- #1
24forChromium
- 155
- 7
There are two series on a graph, series A is the prediction of a value over time, series B is a curve of observed values over time. How can one quantify how much series A resemble series B?
andrewkirk said:The simplest and most usual method of measuring goodness of fit is the sum of squared errors.
https://en.wikipedia.org/wiki/Coefficient_of_determination24forChromium said:From what I have seen, this technique produces a value that is dependent on the magnitude of the points on the curve, for example, for time=10s, if the measured value is 10 and the predicted is 9, then the squared residual for that particular time is 1, but if the measured is 1000, and the predicted is 998, then the squared residual would be 4, how can I transform this into a format such that the squared residual or whatever the reported value would be, give consideration to the magnitude of the measured variable?
The coefficient of determination ('R-squared') that Micromass linked uses the sum of squared errors (SSE) together with a measure of the spread of the observed values to calculate the measure of fit, so that gives some of the consideration you are seeking. the R-squared is the most commonly used measure of fit in simple regressions.24forChromium said:how can I transform this into a format such that the squared residual or whatever the reported value would be, give consideration to the magnitude of the measured variable?
andrewkirk said:The coefficient of determination ('R-squared') that Micromass linked uses the sum of squared errors (SSE) together with a measure of the spread of the observed values to calculate the measure of fit, so that gives some of the consideration you are seeking. the R-squared is the most commonly used measure of fit in simple regressions.
If for some case-specific reason you wanted to give even stronger consideration to the values being predicted you could replace the SSE, which is an equally-weighted sum, by a weighted sum that gave more weight to the squares that you wanted to have more influence. For example you might replace the SSE by ##\sum_{k=1}^n (y_k-\hat{y}_k)^2|y_k|## if you wanted to put more emphasis on observations of larger values. You'd need to also change your method for calculating R-squared though, to reflect the different weighting scheme.
I would like to just make sure that this tells me how similar A1-A10 resemble B1-B10; and that the (r squared) is in some way "independent" of the magnitude of values for A and B.Dr. Courtney said:Put the predicted values and the observed values in two columns of a spreadsheet and use the correl function.
Say the predicted values are A1 to A10 and the observed values are B1 to B10. Compute the correlation with =correl(A1:A10,B1:B10).
The coefficient of determination discussed above (r squared) is this value (r) squared. This value (r) is the correlation between the predicted and observed values. It ranges from -1 to 1.
24forChromium said:I would like to just make sure that this tells me how similar A1-A10 resemble B1-B10; and that the (r squared) is in some way "independent" of the magnitude of values for A and B.
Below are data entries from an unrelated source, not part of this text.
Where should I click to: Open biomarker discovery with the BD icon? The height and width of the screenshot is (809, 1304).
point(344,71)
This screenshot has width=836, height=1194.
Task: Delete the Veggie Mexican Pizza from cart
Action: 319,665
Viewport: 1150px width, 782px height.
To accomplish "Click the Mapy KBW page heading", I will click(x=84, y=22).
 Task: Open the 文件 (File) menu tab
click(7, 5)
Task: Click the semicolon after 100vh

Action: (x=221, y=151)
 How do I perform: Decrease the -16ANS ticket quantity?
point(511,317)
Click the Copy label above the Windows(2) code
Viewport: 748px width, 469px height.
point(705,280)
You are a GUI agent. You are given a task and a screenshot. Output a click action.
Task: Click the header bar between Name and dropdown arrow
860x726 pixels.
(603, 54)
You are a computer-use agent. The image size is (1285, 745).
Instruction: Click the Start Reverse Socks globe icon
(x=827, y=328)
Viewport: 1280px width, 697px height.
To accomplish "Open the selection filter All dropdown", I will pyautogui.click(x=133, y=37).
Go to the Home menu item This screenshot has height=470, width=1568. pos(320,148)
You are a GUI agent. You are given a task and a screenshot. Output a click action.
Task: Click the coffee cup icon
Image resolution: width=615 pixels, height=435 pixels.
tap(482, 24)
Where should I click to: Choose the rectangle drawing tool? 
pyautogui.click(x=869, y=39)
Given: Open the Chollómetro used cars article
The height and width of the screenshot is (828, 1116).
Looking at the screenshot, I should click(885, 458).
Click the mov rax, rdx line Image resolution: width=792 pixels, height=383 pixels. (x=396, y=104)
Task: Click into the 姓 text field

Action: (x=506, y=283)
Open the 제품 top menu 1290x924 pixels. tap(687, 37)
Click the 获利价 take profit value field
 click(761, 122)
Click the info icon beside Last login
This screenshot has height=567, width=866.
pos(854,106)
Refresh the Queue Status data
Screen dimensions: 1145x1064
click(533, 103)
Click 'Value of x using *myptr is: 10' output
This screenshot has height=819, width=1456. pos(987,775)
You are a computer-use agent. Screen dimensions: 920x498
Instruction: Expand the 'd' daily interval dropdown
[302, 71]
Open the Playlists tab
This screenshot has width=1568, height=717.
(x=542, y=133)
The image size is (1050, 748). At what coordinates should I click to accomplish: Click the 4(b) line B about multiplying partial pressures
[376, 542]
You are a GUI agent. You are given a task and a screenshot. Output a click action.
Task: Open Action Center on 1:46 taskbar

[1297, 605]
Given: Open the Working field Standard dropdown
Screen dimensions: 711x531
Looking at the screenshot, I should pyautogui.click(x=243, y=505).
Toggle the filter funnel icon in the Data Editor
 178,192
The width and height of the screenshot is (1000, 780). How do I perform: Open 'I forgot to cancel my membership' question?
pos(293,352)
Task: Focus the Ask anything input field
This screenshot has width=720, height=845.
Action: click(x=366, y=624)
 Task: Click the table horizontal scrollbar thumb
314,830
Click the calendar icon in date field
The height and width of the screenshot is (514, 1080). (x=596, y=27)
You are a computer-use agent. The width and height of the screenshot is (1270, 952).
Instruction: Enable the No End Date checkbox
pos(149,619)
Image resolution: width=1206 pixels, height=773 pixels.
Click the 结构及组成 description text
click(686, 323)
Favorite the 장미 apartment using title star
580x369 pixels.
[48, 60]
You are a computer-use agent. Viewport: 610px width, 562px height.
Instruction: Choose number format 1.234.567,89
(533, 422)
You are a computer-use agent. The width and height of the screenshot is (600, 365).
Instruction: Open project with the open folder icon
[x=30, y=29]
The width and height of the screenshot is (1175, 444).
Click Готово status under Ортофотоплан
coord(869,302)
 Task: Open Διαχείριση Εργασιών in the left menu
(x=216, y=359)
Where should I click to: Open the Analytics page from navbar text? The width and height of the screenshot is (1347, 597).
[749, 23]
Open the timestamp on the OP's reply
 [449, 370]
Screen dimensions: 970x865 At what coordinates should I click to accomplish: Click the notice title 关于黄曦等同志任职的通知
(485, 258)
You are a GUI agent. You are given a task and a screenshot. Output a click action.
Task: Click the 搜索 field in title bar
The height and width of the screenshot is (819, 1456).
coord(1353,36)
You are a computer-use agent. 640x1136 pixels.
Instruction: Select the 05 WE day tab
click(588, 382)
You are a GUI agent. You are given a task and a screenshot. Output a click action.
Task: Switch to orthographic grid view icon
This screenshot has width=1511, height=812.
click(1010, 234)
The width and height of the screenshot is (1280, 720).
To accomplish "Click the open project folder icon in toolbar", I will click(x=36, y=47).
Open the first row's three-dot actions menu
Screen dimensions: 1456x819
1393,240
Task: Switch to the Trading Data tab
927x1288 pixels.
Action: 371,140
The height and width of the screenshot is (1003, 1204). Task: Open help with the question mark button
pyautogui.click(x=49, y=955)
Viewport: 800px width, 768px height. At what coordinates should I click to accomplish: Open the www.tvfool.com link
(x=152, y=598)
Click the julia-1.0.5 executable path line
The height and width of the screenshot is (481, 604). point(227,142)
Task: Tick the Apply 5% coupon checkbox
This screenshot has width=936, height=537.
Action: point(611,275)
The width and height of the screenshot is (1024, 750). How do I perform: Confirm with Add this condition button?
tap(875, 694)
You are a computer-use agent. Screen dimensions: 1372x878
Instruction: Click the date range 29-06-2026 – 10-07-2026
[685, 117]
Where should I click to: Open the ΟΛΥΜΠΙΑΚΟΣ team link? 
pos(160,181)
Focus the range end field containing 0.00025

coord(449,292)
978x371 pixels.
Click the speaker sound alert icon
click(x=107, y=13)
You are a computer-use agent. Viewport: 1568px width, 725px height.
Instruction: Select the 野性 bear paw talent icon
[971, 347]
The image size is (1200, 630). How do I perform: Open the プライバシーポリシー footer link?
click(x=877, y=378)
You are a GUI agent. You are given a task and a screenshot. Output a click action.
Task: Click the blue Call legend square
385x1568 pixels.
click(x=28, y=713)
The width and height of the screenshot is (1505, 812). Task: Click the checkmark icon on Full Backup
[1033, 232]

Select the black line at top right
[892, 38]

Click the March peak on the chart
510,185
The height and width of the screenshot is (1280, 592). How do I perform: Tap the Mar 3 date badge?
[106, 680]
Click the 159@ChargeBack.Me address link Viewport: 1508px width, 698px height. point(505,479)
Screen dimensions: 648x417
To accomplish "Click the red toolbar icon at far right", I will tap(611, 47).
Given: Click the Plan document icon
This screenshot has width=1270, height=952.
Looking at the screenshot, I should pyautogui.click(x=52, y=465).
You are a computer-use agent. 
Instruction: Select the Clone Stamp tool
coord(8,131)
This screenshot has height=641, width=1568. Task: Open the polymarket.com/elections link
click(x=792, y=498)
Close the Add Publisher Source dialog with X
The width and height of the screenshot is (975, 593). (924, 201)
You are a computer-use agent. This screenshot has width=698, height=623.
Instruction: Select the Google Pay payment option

24forChromium said:Also, I have heard that by multiplying the r^2 by 100%, one can claim that blank percent of the variations in the observed dependent can be explained by the model, would this be true when the input is not the independent and the dependent but rather the theoretical and empirical?
The purpose of assessing the resemblance of two curves in statistics is to determine how similar or dissimilar they are. This can help us identify patterns and relationships between variables, make predictions, and draw conclusions about the data.
Some common methods for assessing the resemblance of two curves include visual inspection, correlation analysis, and regression analysis. These methods involve comparing the shape, direction, and strength of the two curves.
The results of a correlation analysis will provide a correlation coefficient, which is a numerical value between -1 and 1. A positive correlation coefficient indicates a positive relationship between the two curves, meaning they tend to increase or decrease together. A negative correlation coefficient indicates a negative relationship, meaning one curve tends to increase while the other decreases. A correlation coefficient close to 0 indicates no relationship between the curves.
The p-value in regression analysis is used to determine the significance of the relationship between the two curves. A p-value less than 0.05 is considered statistically significant, indicating that the relationship between the curves is not due to chance. On the other hand, a p-value greater than 0.05 suggests that the relationship is not significant and may be due to chance.
Data smoothing techniques, such as moving averages or polynomial fitting, can affect the assessment of resemblance between two curves by altering the shape and direction of the curves. It is important to carefully choose the appropriate smoothing technique for the data to accurately assess the resemblance between the curves.